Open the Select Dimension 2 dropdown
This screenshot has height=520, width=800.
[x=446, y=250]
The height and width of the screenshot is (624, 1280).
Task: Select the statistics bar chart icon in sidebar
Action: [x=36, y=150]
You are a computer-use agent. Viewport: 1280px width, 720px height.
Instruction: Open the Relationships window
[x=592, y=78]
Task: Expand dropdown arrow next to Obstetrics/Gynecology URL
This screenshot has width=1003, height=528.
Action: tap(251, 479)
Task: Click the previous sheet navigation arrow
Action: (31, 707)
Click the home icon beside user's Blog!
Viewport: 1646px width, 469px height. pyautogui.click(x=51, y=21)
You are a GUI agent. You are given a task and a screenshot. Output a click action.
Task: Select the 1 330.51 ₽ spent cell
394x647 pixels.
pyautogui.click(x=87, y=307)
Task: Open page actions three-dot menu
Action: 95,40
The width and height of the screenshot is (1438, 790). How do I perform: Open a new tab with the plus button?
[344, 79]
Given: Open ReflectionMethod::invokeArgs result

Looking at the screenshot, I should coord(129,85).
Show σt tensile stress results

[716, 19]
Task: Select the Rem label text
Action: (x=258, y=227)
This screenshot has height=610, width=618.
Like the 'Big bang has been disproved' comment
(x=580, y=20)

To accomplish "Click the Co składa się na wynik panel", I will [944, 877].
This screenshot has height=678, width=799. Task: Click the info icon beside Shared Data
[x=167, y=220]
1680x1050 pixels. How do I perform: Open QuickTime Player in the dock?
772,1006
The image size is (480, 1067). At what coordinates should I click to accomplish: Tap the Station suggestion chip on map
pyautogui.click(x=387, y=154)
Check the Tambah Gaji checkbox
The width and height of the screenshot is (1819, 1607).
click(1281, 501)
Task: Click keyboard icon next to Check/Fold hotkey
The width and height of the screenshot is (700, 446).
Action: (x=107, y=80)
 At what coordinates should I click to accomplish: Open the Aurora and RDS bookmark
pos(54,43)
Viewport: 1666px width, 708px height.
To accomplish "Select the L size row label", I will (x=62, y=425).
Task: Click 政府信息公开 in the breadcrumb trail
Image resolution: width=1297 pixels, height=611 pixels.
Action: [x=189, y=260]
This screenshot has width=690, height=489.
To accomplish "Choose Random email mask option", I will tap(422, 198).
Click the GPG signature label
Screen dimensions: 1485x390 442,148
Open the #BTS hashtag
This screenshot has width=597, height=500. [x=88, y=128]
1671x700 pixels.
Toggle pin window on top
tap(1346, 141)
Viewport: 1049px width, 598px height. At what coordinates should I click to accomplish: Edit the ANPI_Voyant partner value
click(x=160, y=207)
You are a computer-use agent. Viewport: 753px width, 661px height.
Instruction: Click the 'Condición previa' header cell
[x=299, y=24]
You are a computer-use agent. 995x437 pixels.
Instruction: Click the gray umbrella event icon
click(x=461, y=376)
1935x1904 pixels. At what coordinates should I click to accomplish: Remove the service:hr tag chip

***

Directions for this task | From the first line to the last, restate the data above exactly.

Response for this exercise |
Open the Select Dimension 2 dropdown
This screenshot has height=520, width=800.
[x=446, y=250]
The height and width of the screenshot is (624, 1280).
Task: Select the statistics bar chart icon in sidebar
Action: [x=36, y=150]
You are a computer-use agent. Viewport: 1280px width, 720px height.
Instruction: Open the Relationships window
[x=592, y=78]
Task: Expand dropdown arrow next to Obstetrics/Gynecology URL
This screenshot has width=1003, height=528.
Action: tap(251, 479)
Task: Click the previous sheet navigation arrow
Action: (31, 707)
Click the home icon beside user's Blog!
Viewport: 1646px width, 469px height. pyautogui.click(x=51, y=21)
You are a GUI agent. You are given a task and a screenshot. Output a click action.
Task: Select the 1 330.51 ₽ spent cell
394x647 pixels.
pyautogui.click(x=87, y=307)
Task: Open page actions three-dot menu
Action: 95,40
The width and height of the screenshot is (1438, 790). How do I perform: Open a new tab with the plus button?
[344, 79]
Given: Open ReflectionMethod::invokeArgs result

Looking at the screenshot, I should coord(129,85).
Show σt tensile stress results

[716, 19]
Task: Select the Rem label text
Action: (x=258, y=227)
This screenshot has height=610, width=618.
Like the 'Big bang has been disproved' comment
(x=580, y=20)

To accomplish "Click the Co składa się na wynik panel", I will [944, 877].
This screenshot has height=678, width=799. Task: Click the info icon beside Shared Data
[x=167, y=220]
1680x1050 pixels. How do I perform: Open QuickTime Player in the dock?
772,1006
The image size is (480, 1067). At what coordinates should I click to accomplish: Tap the Station suggestion chip on map
pyautogui.click(x=387, y=154)
Check the Tambah Gaji checkbox
The width and height of the screenshot is (1819, 1607).
click(1281, 501)
Task: Click keyboard icon next to Check/Fold hotkey
The width and height of the screenshot is (700, 446).
Action: (x=107, y=80)
 At what coordinates should I click to accomplish: Open the Aurora and RDS bookmark
pos(54,43)
Viewport: 1666px width, 708px height.
To accomplish "Select the L size row label", I will (x=62, y=425).
Task: Click 政府信息公开 in the breadcrumb trail
Image resolution: width=1297 pixels, height=611 pixels.
Action: [x=189, y=260]
This screenshot has width=690, height=489.
To accomplish "Choose Random email mask option", I will tap(422, 198).
Click the GPG signature label
Screen dimensions: 1485x390 442,148
Open the #BTS hashtag
This screenshot has width=597, height=500. [x=88, y=128]
1671x700 pixels.
Toggle pin window on top
tap(1346, 141)
Viewport: 1049px width, 598px height. At what coordinates should I click to accomplish: Edit the ANPI_Voyant partner value
click(x=160, y=207)
You are a computer-use agent. Viewport: 753px width, 661px height.
Instruction: Click the 'Condición previa' header cell
[x=299, y=24]
You are a computer-use agent. 995x437 pixels.
Instruction: Click the gray umbrella event icon
click(x=461, y=376)
1935x1904 pixels. At what coordinates should I click to accomplish: Remove the service:hr tag chip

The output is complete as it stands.